愛のようだ

『愛のようだ』

 長嶋有(著)

 (リトル・モア)

 

 

 

 家の事情から、四十歳を過ぎて、免許を取得した戸倉

友人の須崎と須崎の恋人の琴美を乗せ、伊勢神宮へドライブに出かける。

彼らの旅には、ある願掛けをするという、特別な目的があった。

 

《懐かしくて、切ない空間》

主人公の戸倉は、だいぶ不器用に年を重ねてしまったために、素直な感情表現が出来なくなってしまった男です。

心では、友達の恋人である琴美に惹かれていながら、それを認めることさえできません。

その辺のもどかしい感覚を描いた本作は、長嶋有さんの作品では珍しいと思うのですが、紛れもなく純愛小説です。

(しかもかなり泣けるやつです)

といっても、惚れた腫れたのくだりが延々と続くようなことはなく(というか、ほとんどなく)、作中の重要な場面の多くが、車中です。

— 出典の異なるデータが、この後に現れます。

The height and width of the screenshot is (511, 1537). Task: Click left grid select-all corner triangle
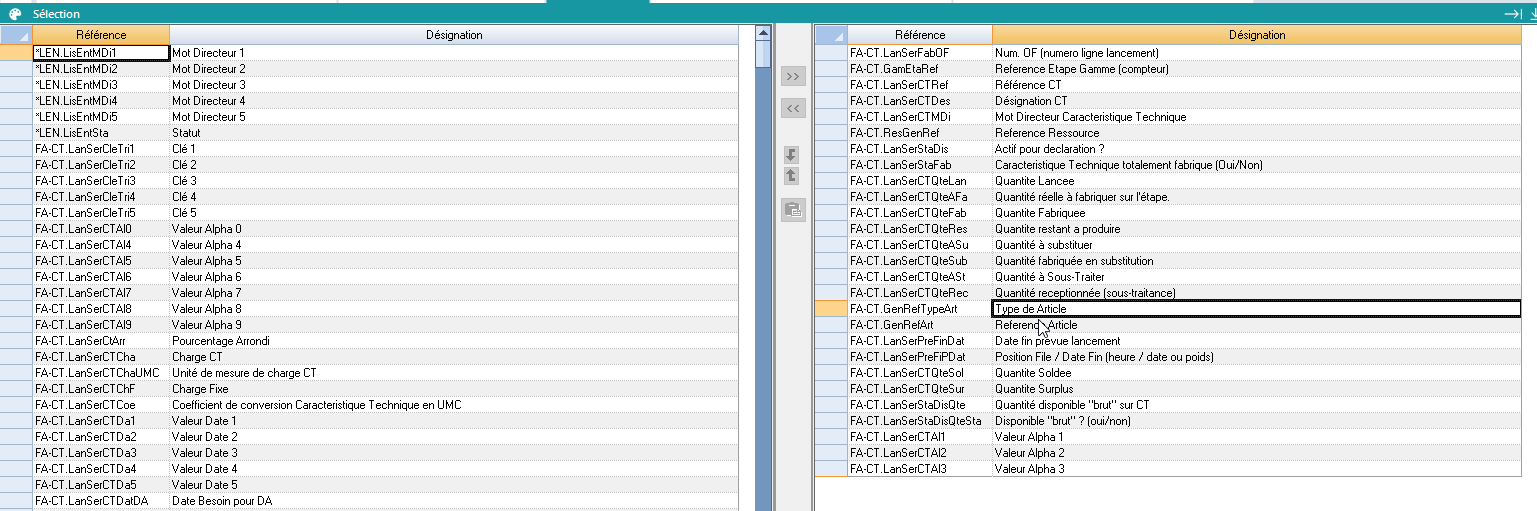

戸倉を中心にした親しい友人や仕事仲間などが、どこかしらの目的地目指してドライブをする、というもの。

その車内でのふざけた(時に真面目な)ゆるい会話の中に、80年代から90年代の漫画やポップスが溢れだします。

まさか『キン肉マン』の主題歌で泣けるなんて、そんな経験をすることになるとは、この本を読むまで、考えてもみませんでした。

その他にも、『トラック野郎』や『北斗の拳』、奥田民生の『さすらい』、しるこサンド、くるまにポピー、『あの頃ペニー・レインと』……。

どれもほどよく懐かしくて、中年心をキュンとさせてくる、アイテム揃いです。

こういう懐かしいものを、ただ漫然と懐かしむのではなく、そこには「共有する」(あるいは「共有できない」)という感覚的な空間への誘導があるのだと思います。

同じ世代だと、作中の登場人物だけでなく、読者までも一体となって、今はなき時代へのシンパシーを共有できるわけです。

けれど、それだけにとどまりません。

例えば、世代が違うために、古き時代の様々な思い出を共有できない相手がいたとしても、なにかしら理解して近づこうとする、触れあいはあるのです。

また、仮に相手に通じなかったとして、「通じない」という空間が出現したら、そこには実にそこはかとない「哀愁」が漂ってきて、それはそれで、一つの美しい場面だと思います。

大人になり切れていない大人たちの、それでもやっぱり大人だな、と感じさせる、とても切ない一作でした。